Copy out every row below word for word, leaving out the pictures.

===

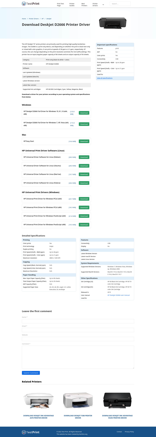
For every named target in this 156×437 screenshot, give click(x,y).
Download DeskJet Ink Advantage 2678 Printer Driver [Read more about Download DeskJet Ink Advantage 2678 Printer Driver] (38, 413)
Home (24, 18)
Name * (24, 314)
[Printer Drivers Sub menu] (107, 4)
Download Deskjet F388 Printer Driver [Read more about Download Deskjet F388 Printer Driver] (78, 413)
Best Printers (86, 4)
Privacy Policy (129, 429)
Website (25, 332)
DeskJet (48, 18)
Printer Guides (72, 4)
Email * (24, 323)
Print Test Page (60, 4)
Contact (119, 429)
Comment (26, 341)
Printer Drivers (97, 4)
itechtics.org (82, 431)
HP (43, 18)
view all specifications (108, 79)
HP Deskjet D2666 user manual (119, 292)
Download (86, 112)
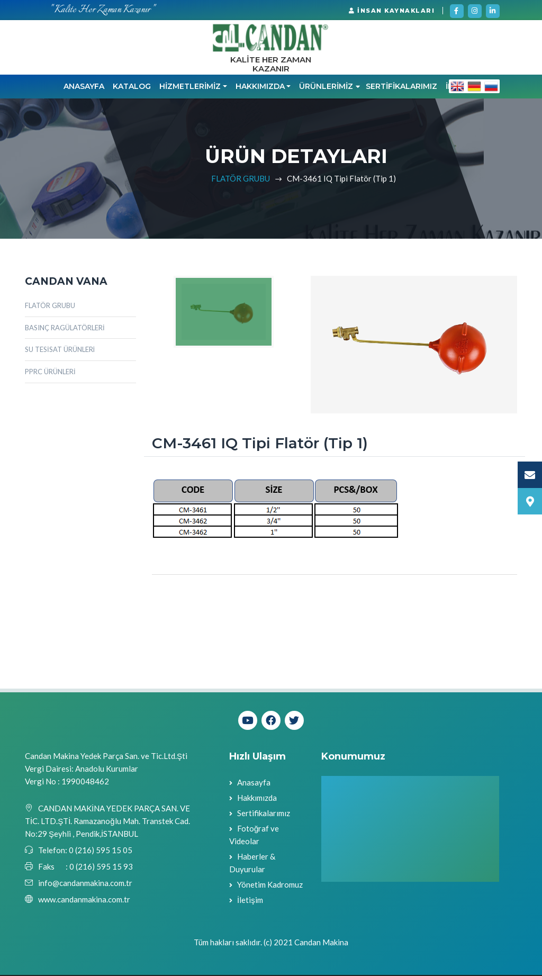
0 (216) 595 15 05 (99, 851)
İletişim (250, 901)
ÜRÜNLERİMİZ (329, 88)
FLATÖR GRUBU (240, 179)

===

## Answer for the task
For every named target in this 156×437 screenshot, give click(x,y).
Download DeskJet Ink Advantage 2678 Printer Driver [Read more about Download DeskJet Ink Advantage 2678 Printer Driver] (38, 413)
Home (24, 18)
Name * (24, 314)
[Printer Drivers Sub menu] (107, 4)
Download Deskjet F388 Printer Driver [Read more about Download Deskjet F388 Printer Driver] (78, 413)
Best Printers (86, 4)
Privacy Policy (129, 429)
Website (25, 332)
DeskJet (48, 18)
Printer Guides (72, 4)
Email * (24, 323)
Print Test Page (60, 4)
Contact (119, 429)
Comment (26, 341)
Printer Drivers (97, 4)
itechtics.org (82, 431)
HP (43, 18)
view all specifications (108, 79)
HP Deskjet D2666 user manual (119, 292)
Download (86, 112)
0 (216) 595 15 05 (99, 851)
İletişim (250, 901)
ÜRÜNLERİMİZ (329, 88)
FLATÖR GRUBU (240, 179)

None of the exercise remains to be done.